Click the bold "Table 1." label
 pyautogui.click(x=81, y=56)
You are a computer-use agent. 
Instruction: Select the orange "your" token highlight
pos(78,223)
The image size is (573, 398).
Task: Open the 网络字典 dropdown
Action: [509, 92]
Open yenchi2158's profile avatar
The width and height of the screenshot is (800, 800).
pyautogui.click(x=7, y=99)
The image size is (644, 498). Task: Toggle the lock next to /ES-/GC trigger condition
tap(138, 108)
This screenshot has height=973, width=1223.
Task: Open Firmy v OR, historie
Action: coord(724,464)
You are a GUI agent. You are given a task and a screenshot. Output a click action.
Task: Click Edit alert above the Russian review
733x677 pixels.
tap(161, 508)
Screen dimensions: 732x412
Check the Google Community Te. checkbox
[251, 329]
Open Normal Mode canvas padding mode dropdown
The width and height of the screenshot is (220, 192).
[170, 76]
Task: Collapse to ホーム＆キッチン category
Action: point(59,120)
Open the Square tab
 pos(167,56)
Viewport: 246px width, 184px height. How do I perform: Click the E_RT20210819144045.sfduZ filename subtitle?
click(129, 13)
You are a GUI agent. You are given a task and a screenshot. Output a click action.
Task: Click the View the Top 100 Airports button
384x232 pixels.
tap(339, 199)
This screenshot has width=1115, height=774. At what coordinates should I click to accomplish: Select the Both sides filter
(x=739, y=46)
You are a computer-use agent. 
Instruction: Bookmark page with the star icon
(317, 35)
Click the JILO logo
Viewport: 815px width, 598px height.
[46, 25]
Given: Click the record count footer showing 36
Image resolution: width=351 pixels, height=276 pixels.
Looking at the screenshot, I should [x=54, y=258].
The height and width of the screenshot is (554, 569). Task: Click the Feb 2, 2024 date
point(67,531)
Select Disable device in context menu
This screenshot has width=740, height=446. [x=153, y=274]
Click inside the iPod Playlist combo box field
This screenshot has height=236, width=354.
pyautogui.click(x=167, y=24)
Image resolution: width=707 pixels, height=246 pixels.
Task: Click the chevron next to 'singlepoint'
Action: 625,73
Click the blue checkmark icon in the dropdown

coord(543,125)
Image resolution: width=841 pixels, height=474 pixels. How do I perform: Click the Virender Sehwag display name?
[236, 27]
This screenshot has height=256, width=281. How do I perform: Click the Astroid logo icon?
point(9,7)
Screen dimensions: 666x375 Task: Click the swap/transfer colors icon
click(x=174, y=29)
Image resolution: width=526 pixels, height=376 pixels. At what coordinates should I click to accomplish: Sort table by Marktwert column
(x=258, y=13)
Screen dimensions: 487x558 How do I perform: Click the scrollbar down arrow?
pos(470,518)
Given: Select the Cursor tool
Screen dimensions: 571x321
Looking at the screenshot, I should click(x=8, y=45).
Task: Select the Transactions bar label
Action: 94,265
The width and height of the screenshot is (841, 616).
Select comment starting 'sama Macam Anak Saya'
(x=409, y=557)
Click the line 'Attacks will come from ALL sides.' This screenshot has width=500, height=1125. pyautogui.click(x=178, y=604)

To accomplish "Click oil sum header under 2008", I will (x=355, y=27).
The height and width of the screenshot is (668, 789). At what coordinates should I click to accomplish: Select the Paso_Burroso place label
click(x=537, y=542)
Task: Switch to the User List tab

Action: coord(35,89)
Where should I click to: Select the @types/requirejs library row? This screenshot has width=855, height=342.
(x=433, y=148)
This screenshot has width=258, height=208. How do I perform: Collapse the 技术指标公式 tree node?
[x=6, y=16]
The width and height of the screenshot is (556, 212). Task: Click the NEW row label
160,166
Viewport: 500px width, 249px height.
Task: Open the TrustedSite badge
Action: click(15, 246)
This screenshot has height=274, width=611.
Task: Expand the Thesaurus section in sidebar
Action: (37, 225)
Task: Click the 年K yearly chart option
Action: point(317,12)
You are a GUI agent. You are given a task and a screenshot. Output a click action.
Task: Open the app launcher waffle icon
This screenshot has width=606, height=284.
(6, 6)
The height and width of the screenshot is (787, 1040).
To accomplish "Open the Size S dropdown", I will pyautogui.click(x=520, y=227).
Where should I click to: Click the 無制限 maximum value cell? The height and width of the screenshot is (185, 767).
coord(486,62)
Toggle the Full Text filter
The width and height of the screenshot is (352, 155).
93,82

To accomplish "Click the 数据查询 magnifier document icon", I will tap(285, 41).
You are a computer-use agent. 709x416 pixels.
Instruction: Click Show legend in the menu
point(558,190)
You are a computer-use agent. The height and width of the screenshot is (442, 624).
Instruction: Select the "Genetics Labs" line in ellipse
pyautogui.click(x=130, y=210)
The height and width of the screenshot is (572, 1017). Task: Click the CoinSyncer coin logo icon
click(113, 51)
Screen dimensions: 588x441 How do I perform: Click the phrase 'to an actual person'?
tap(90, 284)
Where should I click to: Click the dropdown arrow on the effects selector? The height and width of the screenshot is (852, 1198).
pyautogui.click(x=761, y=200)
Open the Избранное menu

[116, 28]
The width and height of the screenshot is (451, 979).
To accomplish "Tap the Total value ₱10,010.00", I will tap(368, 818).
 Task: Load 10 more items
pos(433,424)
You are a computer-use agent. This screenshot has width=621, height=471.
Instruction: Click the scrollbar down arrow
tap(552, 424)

| WHAT YOU ARE ASKED TO DO |
Return, in full, every line of these entries that holds "computer".

| EXERCISE RESPONSE |
You are a computer-use agent. 
You are a computer-use agent. 
You are a computer-use agent. 709x416 pixels.
You are a computer-use agent. The height and width of the screenshot is (442, 624).
You are a computer-use agent. This screenshot has width=621, height=471.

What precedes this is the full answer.